Widely known as MIT, the Institute admitted its first batch of freshmen in 1865 following an effort by reputed natural scientist William Barton Rogers to found an educational establishment with a focus on the practicality of industrialising America.
Today, MIT’s five schools and one college house 34 academic departments along with world-class laboratories and numerous other facilities. Tellingly, its strengths lie in the fields of engineering, science and technology, and its exclusivity involving which students they accept means that only the very best make the cut.
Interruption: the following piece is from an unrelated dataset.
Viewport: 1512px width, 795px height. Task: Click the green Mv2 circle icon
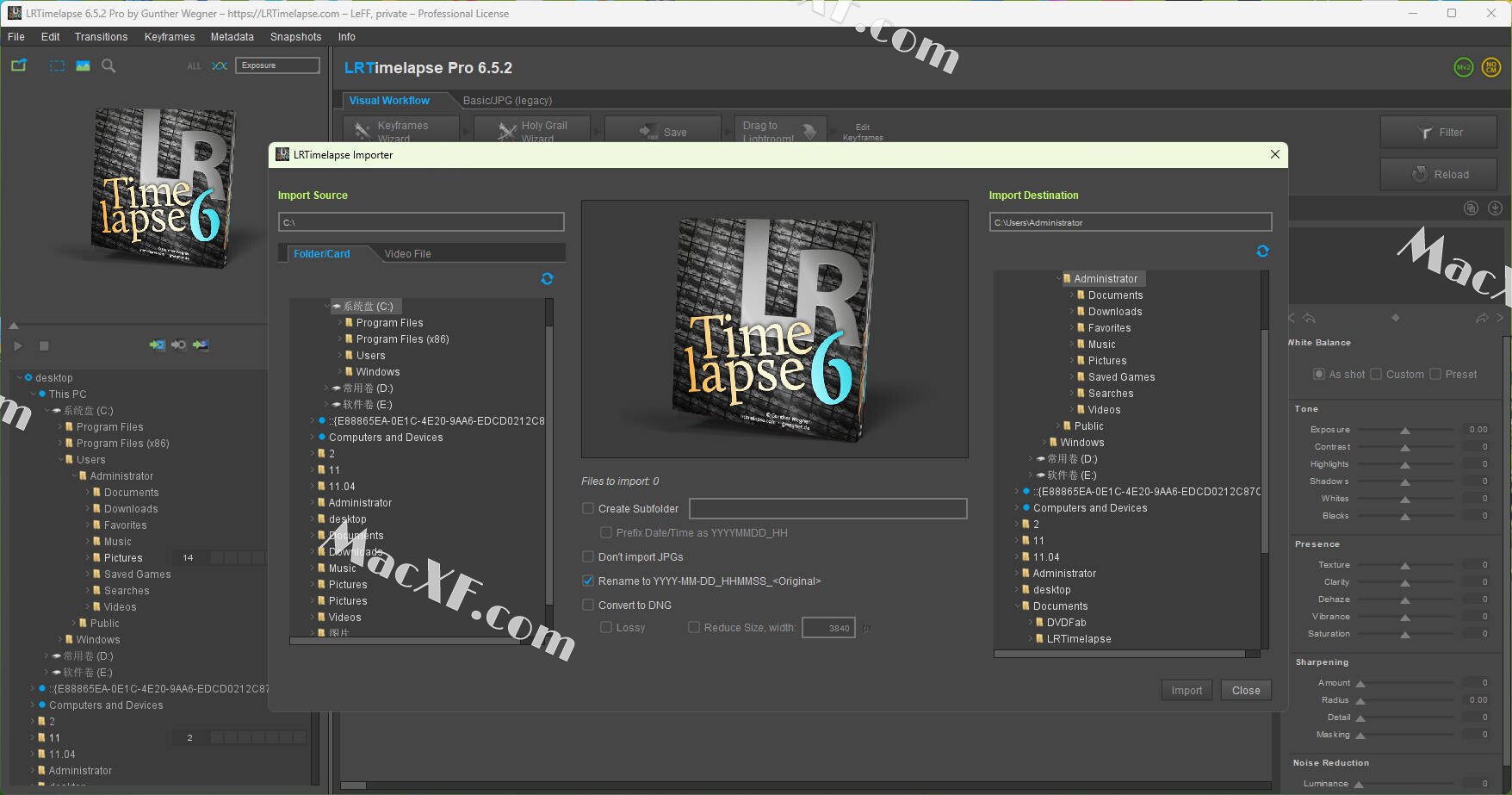(1464, 67)

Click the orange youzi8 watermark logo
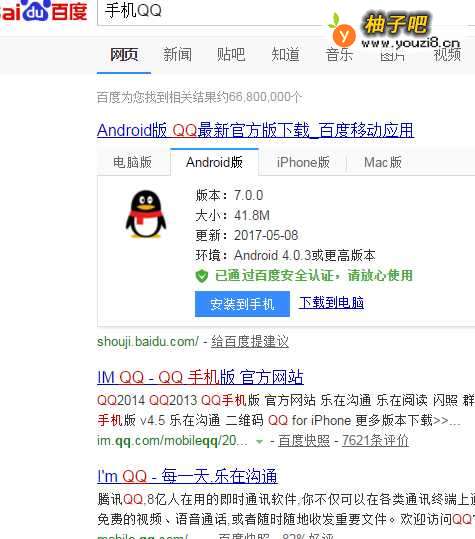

But Harvard, Stanford and the rest of the universities in the top 10 can all boast of similar things. MIT’s real selling point is its expertise at transforming the buds of its students’ technology ideas into hugely successful businesses. Described by Bill Clinton as having ‘the best technology-transfer program in the country’, MIT graduates have started thousands of companies in what they term their own ‘living lab’.
In 2011 alone, 694 inventions were born at MIT, according to the university’s own Technology Licensing Office. Creations join a diverse range, from email, digital ink and the spreadsheet to nuclear fission, PET scans and the disposable razor. The man behind the World Wide Web, Tim Berners-Lee, is one of MIT’s professors - can you get much better than that?
Alumni of MIT include Buzz Aldrin, the second man on the moon; Kofi Annan, the former UN secretary general; Edwin Land, creator of the Polaroid camera; and 78 staff and students who have won the Nobel Prize.
Mechanical, scientific and engineering creativity and expertise thrive at MIT, arguably more than in any other educational institution worldwide. Staff are so determined to bring out their prodigies’ genius that pranks, known as ‘hacks’ in the community, are rarely punished and instead, actively encouraged. Such hacks have in the past included one student presenting a tribute to Apple founder Steve Jobs by replacing a clock tower with the Apple logo, and another involving a fire engine being placed on top of the university’s Great Dome in remembrance of 9/11.
There’s no doubting that Harvard, Cambridge, Stanford, Yale and Oxford have affirmed themselves as world class universities but, yet again, they find themselves falling in MIT’s vast technological shadow.